In the first study, Attila Bokor, M.D., from the University of Leuven in Belgium, and colleagues compared the density of small nerve fibers by staining with several neural markers in secretory phase endometrium samples from 20 women with confirmed minimal to mild endometriosis and 20 women with a normal pelvis. They found that the density was about 14 times higher in women with endometriosis and could predict minimal to mild endometriosis with 95 percent sensitivity, 100 percent specificity, and 97.5 percent accuracy.
In the second study, Moamar Al-Jefout, M.D., from the University of Sydney in Australia, and colleagues measured nerve fiber density using a single neural marker in 64 women with endometriosis and 35 women without endometriosis.
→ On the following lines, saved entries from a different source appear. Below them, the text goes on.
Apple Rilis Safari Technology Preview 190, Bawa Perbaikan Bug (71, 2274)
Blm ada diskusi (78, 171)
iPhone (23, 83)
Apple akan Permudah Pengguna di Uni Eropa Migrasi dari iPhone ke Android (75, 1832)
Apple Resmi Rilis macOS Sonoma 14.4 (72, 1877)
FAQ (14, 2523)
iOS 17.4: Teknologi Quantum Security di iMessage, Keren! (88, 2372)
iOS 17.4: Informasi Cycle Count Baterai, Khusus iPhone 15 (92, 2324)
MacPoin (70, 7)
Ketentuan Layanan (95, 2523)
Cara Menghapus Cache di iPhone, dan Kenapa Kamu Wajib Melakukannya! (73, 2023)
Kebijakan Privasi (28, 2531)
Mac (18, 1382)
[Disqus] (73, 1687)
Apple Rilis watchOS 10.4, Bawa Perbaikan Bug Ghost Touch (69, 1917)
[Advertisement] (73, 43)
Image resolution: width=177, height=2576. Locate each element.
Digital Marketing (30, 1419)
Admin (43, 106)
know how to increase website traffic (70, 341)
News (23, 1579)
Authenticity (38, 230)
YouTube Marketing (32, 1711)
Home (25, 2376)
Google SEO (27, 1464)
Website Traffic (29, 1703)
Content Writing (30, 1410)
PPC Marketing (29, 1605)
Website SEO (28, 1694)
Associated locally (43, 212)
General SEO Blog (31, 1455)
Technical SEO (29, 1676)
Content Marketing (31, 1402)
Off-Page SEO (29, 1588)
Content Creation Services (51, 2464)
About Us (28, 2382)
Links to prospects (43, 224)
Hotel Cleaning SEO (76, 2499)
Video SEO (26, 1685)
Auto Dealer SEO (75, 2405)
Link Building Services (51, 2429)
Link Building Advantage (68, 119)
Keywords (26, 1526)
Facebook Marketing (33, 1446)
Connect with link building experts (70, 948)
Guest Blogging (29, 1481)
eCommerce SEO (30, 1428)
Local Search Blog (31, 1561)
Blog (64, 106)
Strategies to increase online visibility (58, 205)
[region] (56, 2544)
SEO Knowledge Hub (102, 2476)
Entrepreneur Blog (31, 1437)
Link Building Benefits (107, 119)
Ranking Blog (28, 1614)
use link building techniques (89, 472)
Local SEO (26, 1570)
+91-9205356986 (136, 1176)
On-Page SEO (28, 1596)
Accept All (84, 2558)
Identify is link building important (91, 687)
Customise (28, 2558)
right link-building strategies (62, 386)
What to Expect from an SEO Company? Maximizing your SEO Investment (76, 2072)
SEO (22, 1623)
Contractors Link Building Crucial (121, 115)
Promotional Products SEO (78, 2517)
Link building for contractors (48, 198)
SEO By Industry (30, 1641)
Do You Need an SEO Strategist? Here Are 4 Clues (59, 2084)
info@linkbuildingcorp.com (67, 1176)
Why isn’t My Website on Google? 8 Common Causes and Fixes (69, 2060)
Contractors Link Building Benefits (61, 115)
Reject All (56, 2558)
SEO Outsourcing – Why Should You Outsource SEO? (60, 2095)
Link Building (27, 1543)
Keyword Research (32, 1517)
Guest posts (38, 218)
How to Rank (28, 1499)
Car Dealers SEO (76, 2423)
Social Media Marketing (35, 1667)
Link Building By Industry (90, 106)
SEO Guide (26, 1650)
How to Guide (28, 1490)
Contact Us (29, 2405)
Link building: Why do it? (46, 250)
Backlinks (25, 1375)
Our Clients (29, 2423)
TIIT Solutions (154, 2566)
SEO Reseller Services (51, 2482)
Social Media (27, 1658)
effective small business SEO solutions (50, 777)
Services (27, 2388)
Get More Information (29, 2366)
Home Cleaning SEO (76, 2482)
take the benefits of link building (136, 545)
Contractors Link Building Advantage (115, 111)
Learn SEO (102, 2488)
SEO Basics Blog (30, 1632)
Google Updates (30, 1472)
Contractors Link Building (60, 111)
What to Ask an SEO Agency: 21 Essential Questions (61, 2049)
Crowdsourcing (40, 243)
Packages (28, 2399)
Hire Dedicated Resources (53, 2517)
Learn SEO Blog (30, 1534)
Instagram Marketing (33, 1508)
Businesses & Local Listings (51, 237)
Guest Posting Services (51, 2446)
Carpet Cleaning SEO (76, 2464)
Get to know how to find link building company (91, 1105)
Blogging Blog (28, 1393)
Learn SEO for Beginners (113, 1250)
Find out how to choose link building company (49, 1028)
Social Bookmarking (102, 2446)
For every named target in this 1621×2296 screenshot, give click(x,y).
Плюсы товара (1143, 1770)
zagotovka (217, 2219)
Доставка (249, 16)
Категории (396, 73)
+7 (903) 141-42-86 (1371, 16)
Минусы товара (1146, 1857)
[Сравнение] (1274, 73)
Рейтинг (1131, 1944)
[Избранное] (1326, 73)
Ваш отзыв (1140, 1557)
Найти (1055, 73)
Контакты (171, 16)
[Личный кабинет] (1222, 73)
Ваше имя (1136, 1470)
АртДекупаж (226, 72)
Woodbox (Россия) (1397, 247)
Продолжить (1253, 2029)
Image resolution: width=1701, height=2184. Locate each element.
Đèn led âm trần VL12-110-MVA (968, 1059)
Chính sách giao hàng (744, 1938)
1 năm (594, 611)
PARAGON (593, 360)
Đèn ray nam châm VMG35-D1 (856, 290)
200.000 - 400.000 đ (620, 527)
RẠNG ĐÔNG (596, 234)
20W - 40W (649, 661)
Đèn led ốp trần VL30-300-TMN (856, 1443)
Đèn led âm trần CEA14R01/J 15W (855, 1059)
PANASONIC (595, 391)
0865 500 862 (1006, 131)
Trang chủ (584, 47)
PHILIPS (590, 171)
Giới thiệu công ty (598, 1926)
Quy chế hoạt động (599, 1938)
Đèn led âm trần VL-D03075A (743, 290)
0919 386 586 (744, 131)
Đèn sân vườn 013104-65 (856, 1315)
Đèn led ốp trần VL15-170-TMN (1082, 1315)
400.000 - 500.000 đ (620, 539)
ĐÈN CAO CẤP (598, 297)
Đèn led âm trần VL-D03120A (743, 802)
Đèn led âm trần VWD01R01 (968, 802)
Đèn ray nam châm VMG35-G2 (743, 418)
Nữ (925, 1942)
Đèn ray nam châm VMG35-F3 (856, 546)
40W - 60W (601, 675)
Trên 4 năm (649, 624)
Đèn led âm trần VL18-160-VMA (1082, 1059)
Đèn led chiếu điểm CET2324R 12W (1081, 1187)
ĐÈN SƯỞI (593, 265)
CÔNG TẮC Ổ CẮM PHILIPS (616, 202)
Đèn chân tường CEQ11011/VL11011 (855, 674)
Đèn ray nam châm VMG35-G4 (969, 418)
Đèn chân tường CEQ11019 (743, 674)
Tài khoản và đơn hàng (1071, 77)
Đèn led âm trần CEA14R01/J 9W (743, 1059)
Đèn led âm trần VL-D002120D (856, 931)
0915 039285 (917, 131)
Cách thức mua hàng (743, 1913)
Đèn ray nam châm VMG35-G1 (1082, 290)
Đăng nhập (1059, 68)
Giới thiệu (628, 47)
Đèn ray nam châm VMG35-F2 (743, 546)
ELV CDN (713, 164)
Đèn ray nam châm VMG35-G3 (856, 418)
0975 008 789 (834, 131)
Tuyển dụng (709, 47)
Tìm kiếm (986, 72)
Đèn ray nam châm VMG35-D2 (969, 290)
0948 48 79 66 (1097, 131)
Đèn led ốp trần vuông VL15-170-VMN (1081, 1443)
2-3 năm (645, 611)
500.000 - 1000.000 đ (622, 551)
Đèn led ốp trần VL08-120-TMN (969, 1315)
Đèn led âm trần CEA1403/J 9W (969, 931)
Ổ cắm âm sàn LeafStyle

They found they could predict endometriosis with 83 percent specificity, 98 percent sensitivity, 91 percent positive predictive value, and 96 percent negative predictive value. Menstrual cycle phase did not affect nerve fiber density.
"Endometrial biopsy, with detection of nerve fibers, provided a reliability of diagnosis of endometriosis which is close to the accuracy of laparoscopic assessment by experienced gynecological laparoscopists," Al-Jefout and colleagues conclude.